PAGE EXTRACT -
┌──
The asteroids are a tricky target
Nothing in space is stationary. For Mars you can use the planet's gravity and atmosphere (yes, it has a little) to pull you into an orbit so you don't have to use engines to stop, and you have more choices for angles so you can go on walkabout and return to Earth without waiting for the Earth to come back into the right orbital position. The asteroids? No. Once you get to the asteroids you have to stop relative to the asteroids using engines because there's no gravity, no atmosphere - and using inertial damping by colliding with asteroids would be traumatic and potentially cause undesired secondary effects. The asteroids are dancing a peculiar dance we still don't understand and it's dangerous territory. As you match orbit to your desired asteroid the Earth spins merrily away, and you'll have to catch it the next time around. It's a minimum 16 month trip barring some innovation in drive technology I haven't heard about.
Not that it matters. For amount of money we're talking about here nobody in the US is going to build anything that leaves the atmosphere. I we're talking about the same level of investment for design costs as the Boeing 787, and that doesn't even reach low Earth orbit. The timescale is too long also. By the time this comes to a workable plan we'll need the permission of Russia, China and India to leave Earth orbit anyway and the Mars landing team will need local work permits and valid passports.
└──
RECORD EXTRACTS -
┌──
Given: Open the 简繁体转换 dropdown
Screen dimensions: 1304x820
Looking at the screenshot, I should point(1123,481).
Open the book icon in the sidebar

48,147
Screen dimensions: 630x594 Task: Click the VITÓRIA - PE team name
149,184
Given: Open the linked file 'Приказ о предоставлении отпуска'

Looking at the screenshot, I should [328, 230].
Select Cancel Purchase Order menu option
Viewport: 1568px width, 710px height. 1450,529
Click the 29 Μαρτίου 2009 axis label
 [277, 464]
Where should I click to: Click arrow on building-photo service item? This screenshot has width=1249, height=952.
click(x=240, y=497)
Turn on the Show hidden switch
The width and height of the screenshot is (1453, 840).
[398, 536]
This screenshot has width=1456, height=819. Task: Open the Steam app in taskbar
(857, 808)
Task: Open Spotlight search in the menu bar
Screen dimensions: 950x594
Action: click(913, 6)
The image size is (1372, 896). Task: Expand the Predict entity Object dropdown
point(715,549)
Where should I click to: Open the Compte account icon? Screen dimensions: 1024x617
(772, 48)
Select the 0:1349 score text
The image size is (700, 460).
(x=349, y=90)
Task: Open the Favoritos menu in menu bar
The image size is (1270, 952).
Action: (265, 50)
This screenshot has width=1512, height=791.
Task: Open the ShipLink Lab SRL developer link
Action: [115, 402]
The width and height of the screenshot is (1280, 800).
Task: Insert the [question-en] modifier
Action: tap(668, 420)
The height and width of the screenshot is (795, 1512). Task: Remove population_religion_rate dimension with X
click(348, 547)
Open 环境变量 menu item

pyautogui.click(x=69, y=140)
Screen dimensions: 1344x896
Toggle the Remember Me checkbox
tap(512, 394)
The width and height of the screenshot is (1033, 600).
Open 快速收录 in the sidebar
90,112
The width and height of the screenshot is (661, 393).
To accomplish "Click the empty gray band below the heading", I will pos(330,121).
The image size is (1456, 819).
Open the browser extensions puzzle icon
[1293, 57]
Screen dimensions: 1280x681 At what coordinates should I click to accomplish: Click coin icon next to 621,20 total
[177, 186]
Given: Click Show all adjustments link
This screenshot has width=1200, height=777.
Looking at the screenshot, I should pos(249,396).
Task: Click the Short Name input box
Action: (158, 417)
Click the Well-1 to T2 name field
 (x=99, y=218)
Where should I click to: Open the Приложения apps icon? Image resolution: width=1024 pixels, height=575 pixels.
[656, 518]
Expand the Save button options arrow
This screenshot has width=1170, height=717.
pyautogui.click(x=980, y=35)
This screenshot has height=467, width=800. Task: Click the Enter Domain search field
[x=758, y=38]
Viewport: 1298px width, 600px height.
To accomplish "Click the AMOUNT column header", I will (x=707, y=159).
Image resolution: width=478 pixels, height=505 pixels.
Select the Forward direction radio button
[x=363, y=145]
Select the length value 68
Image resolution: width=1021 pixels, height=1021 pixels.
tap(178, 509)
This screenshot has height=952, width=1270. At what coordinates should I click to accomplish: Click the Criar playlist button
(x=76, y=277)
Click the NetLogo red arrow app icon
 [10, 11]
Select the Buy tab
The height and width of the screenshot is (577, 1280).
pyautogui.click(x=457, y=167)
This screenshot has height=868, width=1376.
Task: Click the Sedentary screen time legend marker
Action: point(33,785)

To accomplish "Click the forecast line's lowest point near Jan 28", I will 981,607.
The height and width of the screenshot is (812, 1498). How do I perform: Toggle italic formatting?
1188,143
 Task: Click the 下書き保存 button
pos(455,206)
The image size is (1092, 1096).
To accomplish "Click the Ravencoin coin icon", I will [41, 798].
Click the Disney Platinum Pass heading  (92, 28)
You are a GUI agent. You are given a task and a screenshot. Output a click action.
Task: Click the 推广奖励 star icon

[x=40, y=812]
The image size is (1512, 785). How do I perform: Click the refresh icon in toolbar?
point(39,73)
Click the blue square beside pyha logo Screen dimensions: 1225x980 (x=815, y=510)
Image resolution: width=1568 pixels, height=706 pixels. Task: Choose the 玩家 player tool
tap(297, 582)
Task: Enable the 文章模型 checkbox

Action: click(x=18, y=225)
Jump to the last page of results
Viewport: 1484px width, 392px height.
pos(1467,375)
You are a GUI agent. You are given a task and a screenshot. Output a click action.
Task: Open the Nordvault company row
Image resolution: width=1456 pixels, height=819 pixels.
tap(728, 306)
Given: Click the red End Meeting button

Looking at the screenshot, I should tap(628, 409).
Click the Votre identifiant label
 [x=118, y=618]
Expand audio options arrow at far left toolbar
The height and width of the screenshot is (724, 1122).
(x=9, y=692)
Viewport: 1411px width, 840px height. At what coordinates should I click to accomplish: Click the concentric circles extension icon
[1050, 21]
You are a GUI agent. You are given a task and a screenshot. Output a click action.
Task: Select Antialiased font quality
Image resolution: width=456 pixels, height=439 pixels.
└──
GOALS -
(1) According to the passage on asteroid travel, what is the minimum length of the trip?
(2) Transcribe the passage on asteroid travel from "Not that it" to "and valid passports.".
(3) Continue the passage on asteroid travel, starting after its final sentence.
The rows have no connection to the passage on asteroid travel.

RESPONSES TO THE EXERCISE -
(1) At least 16 months.

(2)
Not that it matters. For amount of money we're talking about here nobody in the US is going to build anything that leaves the atmosphere. I we're talking about the same level of investment for design costs as the Boeing 787, and that doesn't even reach low Earth orbit. The timescale is too long also. By the time this comes to a workable plan we'll need the permission of Russia, China and India to leave Earth orbit anyway and the Mars landing team will need local work permits and valid passports.

(3)
I am not an Obama basher by any means - I really do like the guy and I'm glad he's president. But on this issue he's spinning a story. Today he's taking the trouble to tell it well because when he drew a big red X on NASA's budget he discovered that manned space exploration has a constituency too. Somewhere in there I'm sure the NSA briefed him on the value of the USA space engineering team, and how if they can't pursue manned US spaceflight like they want to, they might be persuaded to help Pakistan with their cruise missile problem.
Go or don't go. Don't waste billions of taxpayer dollars pretending to try. If we're just going to pretend, give the budget to James Cameron and ask him to generate some good simulated visuals. If we're going to pretend, then let's pretend WELL. Don't pretend the next time the parties switch power - and they always do - that this long term plan won't again be devalued and scrapped in favor of "a new vision that will work this time - we promise!"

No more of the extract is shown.